A symposium tracing the evolution of medical ethics over the past three decades and predicting future developments will be held at Yale University October 6.
The event from 8:30 a.m. to 3 p.m. is sponsored by the Institution for Social and Policy Studies and its Interdisciplinary Bioethics Project.
Titled “Paul Ramey’s Beecher Lectures of 1969: The Structure of an Ethical Revolution - And Beyond,” the symposium celebrates the 30th anniversary of another landmark conference held at Yale.
In the spring of 1969, Princeton ethicist Paul Ramsey presented the Lyman Beecher Lectures at Yale as the centerpiece of a University-wide symposium on medical ethics sponsored by the Law, Divinity and Medical Schools.
Ramsey’s lecture focused on questions of care of the dying, the definition of death, research on human subjects, organ transplantation and the allocation of rare medical resources, questions of medical ethics that have since become part of the public consciousness.
The lectures were published in 1970 under the title “The Patient as Person,” a book that is credited with setting the direction of Western medical ethics for the next quarter-century.

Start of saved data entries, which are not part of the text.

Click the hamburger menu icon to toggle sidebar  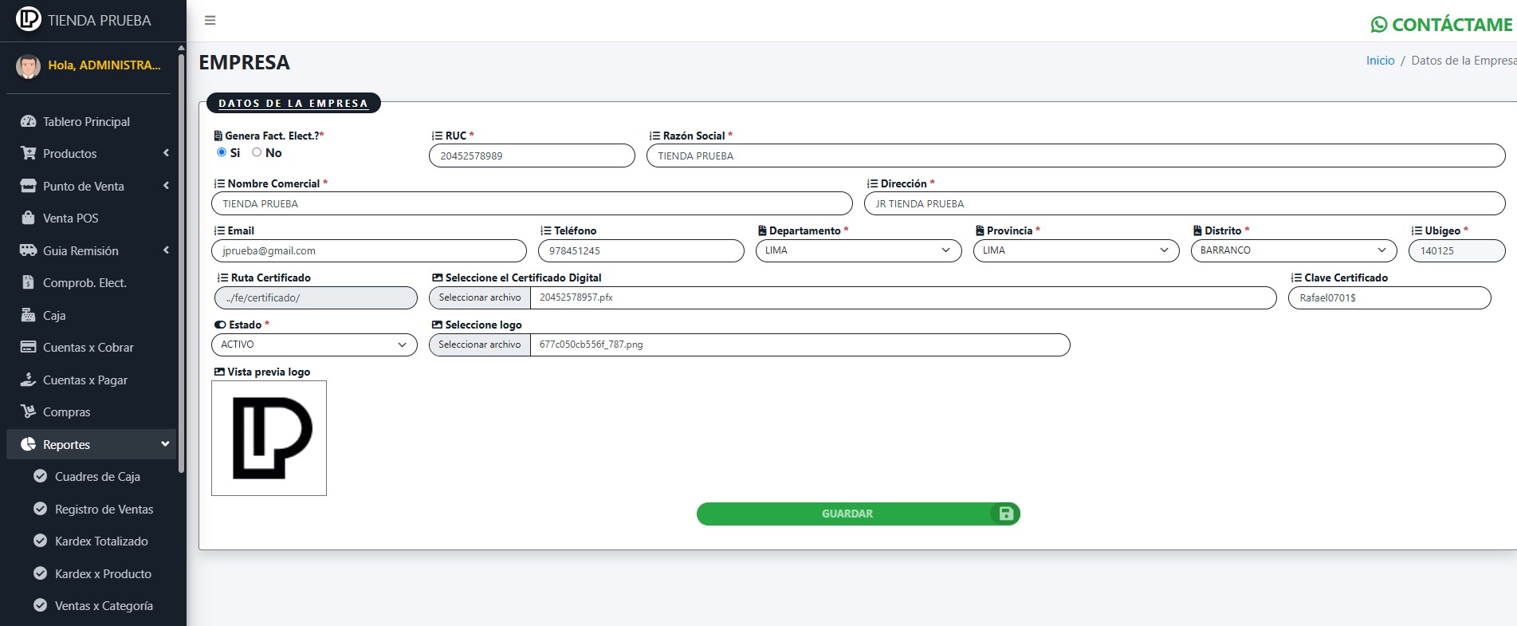pyautogui.click(x=210, y=21)
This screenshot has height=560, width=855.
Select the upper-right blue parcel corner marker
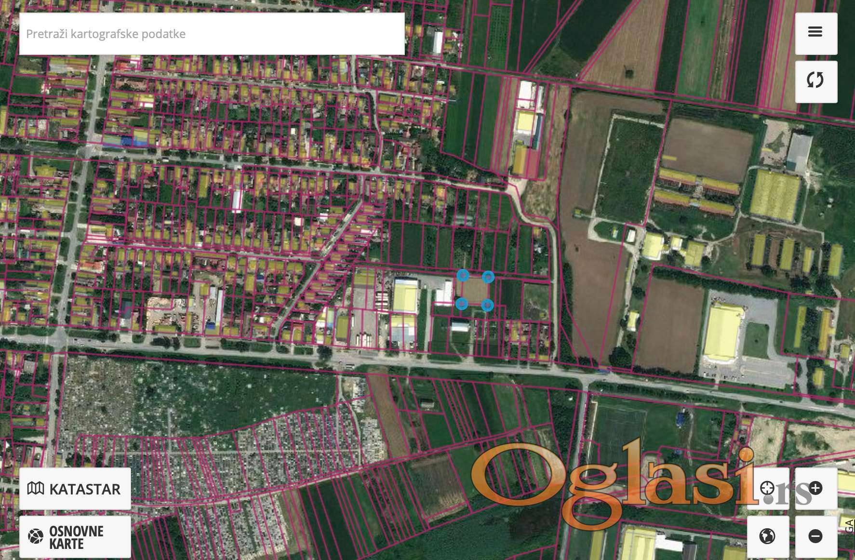tap(488, 277)
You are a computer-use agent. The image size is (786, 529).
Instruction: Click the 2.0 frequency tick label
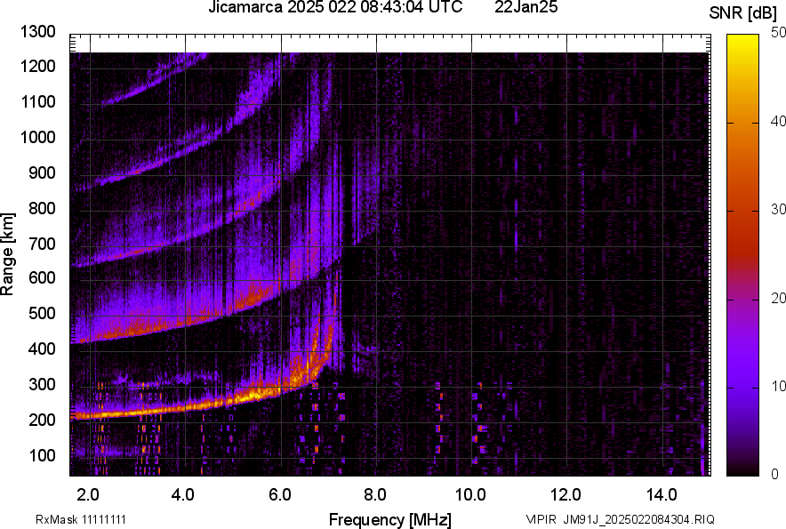point(88,494)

The event is also designed to introduce the university community to the work being done by Yale’s Interdisciplinary Bioethics Committee.
The symposium will feature presentations by two renowned bioethicists: Albert Jonsen, professor of ethics in medicine at the University of Washington School of Medicine in Seattle, and William May, founding director of the Cary M. Maguire Center for Ethics and Responsibility and professor of ethics at Southern Methodist University in Dallas, Texas. Jonsen, who will speak after welcoming remarks at 8:30 a.m., was visiting emeritus professor-in-bioethics at Yale last year. May holds that post this year and next. He will speak at 10:30 a.m.
There will be a panel discussion at 12:45 p.m. The public is invited to attend the symposium free of charge.